Where does the word "legend" appear in the entries below? Copy each line that holds it.

▶ [MATERIAL FOR THIS EXERCISE]
# # # #

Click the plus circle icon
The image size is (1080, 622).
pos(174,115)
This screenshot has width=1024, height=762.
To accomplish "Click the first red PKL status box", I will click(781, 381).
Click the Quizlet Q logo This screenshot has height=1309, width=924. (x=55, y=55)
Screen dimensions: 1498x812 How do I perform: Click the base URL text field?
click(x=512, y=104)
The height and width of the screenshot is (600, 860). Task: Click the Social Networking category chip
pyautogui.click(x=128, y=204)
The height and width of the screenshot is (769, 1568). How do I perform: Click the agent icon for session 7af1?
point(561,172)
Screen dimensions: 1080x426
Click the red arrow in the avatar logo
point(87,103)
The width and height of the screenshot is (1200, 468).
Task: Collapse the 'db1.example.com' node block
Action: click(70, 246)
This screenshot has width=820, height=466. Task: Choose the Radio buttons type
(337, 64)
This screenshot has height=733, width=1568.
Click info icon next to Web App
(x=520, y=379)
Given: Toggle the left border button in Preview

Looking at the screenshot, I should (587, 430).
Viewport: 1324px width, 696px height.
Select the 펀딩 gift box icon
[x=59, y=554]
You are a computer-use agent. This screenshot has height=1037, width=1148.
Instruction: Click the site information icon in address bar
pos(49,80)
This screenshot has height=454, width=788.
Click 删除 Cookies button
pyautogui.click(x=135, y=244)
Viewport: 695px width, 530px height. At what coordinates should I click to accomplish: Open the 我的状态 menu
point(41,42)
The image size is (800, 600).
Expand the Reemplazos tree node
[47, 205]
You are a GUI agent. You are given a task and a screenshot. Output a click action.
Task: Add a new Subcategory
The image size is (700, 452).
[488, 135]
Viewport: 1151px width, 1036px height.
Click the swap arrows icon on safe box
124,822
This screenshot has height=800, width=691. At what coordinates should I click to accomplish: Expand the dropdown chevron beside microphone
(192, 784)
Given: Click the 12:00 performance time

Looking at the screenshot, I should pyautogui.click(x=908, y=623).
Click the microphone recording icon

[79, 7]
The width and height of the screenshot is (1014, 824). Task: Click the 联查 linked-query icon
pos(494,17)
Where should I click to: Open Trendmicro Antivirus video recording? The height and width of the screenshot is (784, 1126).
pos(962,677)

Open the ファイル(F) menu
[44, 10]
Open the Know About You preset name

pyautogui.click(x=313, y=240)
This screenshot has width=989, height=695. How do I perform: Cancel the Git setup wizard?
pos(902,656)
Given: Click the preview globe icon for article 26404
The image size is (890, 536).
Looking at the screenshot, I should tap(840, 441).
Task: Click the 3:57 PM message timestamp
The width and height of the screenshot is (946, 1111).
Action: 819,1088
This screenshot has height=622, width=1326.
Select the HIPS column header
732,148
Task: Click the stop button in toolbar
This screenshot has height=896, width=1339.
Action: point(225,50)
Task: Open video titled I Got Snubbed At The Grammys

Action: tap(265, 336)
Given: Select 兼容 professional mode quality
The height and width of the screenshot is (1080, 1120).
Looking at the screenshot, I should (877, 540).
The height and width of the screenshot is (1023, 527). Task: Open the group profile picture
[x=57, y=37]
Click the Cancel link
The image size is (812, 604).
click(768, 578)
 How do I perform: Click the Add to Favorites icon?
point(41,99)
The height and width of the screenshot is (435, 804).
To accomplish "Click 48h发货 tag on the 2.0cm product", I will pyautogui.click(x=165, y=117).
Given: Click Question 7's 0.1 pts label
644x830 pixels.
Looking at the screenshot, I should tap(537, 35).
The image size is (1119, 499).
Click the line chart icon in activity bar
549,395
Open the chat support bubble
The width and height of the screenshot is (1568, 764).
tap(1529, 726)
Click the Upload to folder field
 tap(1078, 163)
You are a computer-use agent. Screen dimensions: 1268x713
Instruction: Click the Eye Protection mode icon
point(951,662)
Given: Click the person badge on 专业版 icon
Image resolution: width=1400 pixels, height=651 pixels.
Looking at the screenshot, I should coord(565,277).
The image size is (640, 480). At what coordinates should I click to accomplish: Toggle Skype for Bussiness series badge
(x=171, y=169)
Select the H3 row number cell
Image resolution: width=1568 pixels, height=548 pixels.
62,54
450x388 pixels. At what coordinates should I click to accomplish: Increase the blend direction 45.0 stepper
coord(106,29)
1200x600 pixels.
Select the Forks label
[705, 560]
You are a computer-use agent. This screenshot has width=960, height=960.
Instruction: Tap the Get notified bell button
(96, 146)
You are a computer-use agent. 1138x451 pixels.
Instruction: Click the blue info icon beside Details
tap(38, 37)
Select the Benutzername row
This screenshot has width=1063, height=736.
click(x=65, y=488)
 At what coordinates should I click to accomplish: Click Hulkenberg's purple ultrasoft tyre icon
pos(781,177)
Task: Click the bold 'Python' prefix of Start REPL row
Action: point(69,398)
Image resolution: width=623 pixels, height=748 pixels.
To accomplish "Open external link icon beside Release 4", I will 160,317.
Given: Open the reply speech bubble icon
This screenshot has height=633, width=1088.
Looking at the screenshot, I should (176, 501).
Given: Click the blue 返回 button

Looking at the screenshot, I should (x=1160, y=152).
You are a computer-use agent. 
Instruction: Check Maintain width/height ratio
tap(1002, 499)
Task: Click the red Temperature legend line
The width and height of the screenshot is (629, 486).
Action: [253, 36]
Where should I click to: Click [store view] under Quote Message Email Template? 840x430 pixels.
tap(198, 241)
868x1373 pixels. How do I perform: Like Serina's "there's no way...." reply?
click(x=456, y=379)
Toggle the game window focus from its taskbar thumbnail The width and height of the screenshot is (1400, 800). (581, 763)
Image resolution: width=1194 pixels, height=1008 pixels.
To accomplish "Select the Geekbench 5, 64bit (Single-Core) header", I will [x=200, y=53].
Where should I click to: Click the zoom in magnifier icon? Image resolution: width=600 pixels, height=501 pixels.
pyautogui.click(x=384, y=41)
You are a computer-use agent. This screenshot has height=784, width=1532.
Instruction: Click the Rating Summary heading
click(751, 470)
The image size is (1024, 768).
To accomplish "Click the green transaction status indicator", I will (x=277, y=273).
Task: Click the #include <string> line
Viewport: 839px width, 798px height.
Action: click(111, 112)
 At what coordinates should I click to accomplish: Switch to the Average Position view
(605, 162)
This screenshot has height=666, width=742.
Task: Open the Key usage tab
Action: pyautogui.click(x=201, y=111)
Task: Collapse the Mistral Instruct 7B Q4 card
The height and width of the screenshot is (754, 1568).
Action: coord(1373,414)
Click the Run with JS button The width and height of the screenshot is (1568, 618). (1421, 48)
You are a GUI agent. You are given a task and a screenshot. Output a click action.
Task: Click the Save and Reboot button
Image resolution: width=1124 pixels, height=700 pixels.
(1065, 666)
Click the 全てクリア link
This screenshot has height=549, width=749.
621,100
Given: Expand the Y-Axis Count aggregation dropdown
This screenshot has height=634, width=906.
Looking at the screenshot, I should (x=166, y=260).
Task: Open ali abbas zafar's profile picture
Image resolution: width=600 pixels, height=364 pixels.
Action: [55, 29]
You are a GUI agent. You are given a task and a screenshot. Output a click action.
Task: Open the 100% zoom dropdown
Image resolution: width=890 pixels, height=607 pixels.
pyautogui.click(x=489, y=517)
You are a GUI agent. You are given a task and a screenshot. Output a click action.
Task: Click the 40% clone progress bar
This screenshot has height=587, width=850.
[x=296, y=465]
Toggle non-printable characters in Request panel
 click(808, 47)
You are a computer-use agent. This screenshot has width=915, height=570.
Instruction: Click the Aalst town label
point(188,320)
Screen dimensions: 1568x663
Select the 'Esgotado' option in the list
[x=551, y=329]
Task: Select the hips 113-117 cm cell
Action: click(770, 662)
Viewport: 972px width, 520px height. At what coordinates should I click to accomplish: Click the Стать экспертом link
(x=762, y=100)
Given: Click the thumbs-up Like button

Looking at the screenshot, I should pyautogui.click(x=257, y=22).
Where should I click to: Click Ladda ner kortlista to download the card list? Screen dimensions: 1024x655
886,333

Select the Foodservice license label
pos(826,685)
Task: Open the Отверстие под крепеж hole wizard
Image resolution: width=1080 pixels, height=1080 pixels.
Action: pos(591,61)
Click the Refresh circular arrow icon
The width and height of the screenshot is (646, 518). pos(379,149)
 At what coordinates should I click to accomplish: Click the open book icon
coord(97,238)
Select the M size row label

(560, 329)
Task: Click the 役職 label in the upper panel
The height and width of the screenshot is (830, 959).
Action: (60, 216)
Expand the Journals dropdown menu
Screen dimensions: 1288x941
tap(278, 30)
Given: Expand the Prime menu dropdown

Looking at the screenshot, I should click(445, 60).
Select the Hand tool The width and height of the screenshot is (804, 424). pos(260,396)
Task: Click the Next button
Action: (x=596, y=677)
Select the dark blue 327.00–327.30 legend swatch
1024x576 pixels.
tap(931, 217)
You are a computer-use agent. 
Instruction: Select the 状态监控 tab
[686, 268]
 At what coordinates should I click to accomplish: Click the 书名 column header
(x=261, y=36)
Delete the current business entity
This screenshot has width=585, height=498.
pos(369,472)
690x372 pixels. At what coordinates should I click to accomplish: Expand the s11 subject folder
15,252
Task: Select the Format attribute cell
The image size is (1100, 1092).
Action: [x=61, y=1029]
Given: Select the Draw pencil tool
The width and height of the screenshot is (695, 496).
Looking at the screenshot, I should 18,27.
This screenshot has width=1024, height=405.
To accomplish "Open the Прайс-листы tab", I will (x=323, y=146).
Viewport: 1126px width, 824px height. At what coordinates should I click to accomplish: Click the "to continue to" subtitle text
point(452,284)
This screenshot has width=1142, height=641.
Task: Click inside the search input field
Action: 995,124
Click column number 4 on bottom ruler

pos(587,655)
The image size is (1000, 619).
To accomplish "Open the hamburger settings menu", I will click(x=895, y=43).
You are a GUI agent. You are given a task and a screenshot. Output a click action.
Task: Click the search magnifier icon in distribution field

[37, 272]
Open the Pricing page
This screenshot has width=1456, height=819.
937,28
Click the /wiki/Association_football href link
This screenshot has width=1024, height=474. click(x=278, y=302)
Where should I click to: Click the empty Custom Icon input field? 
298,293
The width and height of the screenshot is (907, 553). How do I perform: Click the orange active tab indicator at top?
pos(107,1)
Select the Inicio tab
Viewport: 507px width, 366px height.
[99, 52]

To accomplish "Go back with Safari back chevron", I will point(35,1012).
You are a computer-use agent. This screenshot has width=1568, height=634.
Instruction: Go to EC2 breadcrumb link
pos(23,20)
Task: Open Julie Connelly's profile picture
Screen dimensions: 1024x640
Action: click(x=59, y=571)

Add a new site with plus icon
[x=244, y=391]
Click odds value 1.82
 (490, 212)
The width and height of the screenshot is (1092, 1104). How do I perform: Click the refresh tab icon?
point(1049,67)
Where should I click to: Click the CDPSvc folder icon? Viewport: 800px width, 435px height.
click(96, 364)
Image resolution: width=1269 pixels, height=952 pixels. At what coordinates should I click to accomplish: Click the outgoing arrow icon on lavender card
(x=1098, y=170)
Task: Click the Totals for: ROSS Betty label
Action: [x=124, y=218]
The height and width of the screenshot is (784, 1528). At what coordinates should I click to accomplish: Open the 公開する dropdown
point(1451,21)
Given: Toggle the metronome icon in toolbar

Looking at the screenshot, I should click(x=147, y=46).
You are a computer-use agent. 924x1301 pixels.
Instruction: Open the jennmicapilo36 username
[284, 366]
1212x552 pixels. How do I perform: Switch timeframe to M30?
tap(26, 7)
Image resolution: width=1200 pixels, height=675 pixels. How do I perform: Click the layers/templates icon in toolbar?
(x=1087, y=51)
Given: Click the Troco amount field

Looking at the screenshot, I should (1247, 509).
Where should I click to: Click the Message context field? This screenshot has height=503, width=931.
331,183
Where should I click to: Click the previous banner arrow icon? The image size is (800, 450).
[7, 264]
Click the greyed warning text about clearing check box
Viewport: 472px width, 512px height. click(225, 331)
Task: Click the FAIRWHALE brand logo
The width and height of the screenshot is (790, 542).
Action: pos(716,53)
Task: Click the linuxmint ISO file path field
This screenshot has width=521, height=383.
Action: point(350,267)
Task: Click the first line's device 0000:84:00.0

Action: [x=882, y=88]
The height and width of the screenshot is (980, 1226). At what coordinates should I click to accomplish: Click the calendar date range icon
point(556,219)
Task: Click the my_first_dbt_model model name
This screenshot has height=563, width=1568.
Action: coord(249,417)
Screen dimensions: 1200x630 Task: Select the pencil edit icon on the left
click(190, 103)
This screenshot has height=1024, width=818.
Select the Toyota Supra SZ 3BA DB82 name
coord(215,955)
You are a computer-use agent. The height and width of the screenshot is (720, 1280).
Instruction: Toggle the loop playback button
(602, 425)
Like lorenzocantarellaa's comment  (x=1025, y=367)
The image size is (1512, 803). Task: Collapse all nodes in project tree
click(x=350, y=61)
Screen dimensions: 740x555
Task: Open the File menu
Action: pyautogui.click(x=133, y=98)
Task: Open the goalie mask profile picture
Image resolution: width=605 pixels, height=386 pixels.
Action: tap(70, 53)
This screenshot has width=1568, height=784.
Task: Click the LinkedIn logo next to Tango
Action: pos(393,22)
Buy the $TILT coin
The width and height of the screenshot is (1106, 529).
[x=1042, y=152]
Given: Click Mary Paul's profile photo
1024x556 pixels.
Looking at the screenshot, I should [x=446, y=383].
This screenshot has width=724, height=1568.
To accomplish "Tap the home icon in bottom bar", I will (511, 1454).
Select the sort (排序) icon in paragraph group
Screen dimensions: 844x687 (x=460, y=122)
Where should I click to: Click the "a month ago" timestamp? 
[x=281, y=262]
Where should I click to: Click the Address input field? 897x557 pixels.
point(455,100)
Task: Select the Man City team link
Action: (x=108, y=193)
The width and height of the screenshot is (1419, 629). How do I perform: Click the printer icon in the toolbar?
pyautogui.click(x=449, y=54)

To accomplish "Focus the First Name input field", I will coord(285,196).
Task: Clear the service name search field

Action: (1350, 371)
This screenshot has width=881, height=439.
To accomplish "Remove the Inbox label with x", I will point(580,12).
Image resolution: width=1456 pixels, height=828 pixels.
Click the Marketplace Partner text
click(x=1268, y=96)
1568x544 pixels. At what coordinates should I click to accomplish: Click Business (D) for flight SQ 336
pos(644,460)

# # # #

▶ [SOLUTION TO THIS PROBLEM]
Task: Click the red Temperature legend line
Select the dark blue 327.00–327.30 legend swatch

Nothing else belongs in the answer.